Le quatrième et dernier dossier intitulé « Méthodes comptables et performance » clôture de ce numéro. L’article de Jonathan Bauweraerts et Olivier Colot porte sur la mesure de la performance des entreprises familiales (EF) et met en exergue les aspects de rentabilité, de solvabilité et de liquidité. Les auteurs montrent notamment qu’en contexte belge, les EF affichent des niveaux de rentabilité commerciale supérieure avec des conséquences positives en termes d’autofinancement, d’endettement et de liquidité. De son coté, Jean-Paul Méreaux analyse les processus d’intégration ou non des systèmes comptables à l’issue de fusions-acquisitions. A partir d’une étude sur les 7 dernières acquisitions d’un groupe de vins et spiritueux pour la période 1992-2007, ils montrent que le degré d’intégration dépend de la volonté chez le groupe acquéreur de ne pas uniformiser en fonction de la taille et du niveau de performance des systèmes comptables des entreprises acquises. L’article d’Azzouz Elhamma revient sur la perception des responsables d’entreprises dans un contexte marocain et confirme que le système de comptabilité par activité entraîne une meilleure performance pour les entreprises qui l’ont adopté.

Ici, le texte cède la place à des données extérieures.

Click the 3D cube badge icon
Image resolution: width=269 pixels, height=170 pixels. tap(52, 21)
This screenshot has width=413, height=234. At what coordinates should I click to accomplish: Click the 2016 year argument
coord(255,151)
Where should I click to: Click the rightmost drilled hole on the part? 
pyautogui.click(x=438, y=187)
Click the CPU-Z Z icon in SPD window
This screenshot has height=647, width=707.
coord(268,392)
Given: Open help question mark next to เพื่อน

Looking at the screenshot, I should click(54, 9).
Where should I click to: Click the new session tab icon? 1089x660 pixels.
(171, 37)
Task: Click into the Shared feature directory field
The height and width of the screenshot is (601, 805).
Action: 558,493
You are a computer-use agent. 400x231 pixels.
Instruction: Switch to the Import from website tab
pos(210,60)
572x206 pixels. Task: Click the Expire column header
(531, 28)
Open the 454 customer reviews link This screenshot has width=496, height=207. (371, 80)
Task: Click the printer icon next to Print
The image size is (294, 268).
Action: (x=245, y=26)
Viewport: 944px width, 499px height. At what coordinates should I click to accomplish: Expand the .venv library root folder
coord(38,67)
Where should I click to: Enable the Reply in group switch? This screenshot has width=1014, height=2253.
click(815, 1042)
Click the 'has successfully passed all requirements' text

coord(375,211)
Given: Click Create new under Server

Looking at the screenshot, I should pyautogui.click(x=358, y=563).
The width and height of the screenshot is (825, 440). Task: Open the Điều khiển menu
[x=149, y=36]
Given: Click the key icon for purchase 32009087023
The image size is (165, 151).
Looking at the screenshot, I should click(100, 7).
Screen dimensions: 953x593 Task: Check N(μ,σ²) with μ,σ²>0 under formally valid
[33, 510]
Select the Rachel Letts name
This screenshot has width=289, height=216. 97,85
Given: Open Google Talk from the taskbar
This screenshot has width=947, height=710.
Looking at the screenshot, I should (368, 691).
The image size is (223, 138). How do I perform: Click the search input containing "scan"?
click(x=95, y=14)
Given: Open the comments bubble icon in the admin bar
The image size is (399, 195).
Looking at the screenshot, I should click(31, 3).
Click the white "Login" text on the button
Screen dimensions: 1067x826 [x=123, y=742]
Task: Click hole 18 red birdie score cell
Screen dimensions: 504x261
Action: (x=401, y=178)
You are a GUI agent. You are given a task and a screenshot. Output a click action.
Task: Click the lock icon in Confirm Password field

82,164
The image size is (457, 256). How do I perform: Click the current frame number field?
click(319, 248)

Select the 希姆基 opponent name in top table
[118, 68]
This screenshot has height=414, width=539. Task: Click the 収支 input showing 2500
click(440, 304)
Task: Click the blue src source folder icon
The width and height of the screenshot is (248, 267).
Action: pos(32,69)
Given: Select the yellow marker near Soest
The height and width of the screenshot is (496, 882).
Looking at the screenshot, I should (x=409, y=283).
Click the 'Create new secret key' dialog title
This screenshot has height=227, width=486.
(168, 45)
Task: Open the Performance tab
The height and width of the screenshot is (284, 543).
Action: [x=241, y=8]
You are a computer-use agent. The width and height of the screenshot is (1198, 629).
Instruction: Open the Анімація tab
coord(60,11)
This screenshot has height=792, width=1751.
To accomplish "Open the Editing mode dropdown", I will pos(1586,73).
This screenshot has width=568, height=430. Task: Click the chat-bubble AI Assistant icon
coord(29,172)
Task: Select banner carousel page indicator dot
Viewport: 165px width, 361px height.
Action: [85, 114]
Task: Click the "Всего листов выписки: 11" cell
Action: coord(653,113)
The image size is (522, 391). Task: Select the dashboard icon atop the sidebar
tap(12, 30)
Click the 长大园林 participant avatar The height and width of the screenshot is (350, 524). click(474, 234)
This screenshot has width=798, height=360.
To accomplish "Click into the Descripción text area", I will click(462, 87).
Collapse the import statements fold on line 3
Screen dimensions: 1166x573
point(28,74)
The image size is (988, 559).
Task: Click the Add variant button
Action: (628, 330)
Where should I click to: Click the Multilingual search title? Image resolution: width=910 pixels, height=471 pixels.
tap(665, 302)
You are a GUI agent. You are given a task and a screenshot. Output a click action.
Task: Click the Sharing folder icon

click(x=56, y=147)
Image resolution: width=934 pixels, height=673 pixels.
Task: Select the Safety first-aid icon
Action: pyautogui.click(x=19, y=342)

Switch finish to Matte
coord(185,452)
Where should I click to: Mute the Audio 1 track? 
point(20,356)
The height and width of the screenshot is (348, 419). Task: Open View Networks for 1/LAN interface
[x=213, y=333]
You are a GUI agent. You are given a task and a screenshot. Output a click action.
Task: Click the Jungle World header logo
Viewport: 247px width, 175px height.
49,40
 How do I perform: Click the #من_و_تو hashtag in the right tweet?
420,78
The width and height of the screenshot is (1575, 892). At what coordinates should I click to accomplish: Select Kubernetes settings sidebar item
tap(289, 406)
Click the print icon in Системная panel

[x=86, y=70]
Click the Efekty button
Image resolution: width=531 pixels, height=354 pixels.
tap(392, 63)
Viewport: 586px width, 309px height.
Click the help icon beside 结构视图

Pour finir, Mouna Ben Rejeb Attia examine les déterminants de la relation entre le lissage comptable du résultat et la couverture du risque par les produits dérivés et met en avant l’importance des effets d’opportunités dans les choix comptables.

Gageons que ce numéro consacré à « la comptabilité dans tous ses états » fournisse à ses lecteurs de stimulantes et nouvelles réflexions. « Vérité en deçà des Pyrénées, erreur au-delà »8 comme l’écrivait Pascal, paraphrasant Montaigne9 ou poursuivant plutôt cette idée que la perception de certaines vérités reste dépendante de nombreux facteurs. Il signifiait déjà que ce qui est une vérité pour les uns à un moment ou un lieu donné ne l’est peut-être pas pour les autres. « Ce que l’Europe admire, l’Asie le punit, ce qui est un vice à Paris est une nécessité quand on a passé les Açores. Rien n’est fixe ici-bas, il n’y existe que des conventions qui se modifient suivant les climats ». Telle est la philosophie de l’argent et de ses lois qu’expose « l’illustre Gobseck10».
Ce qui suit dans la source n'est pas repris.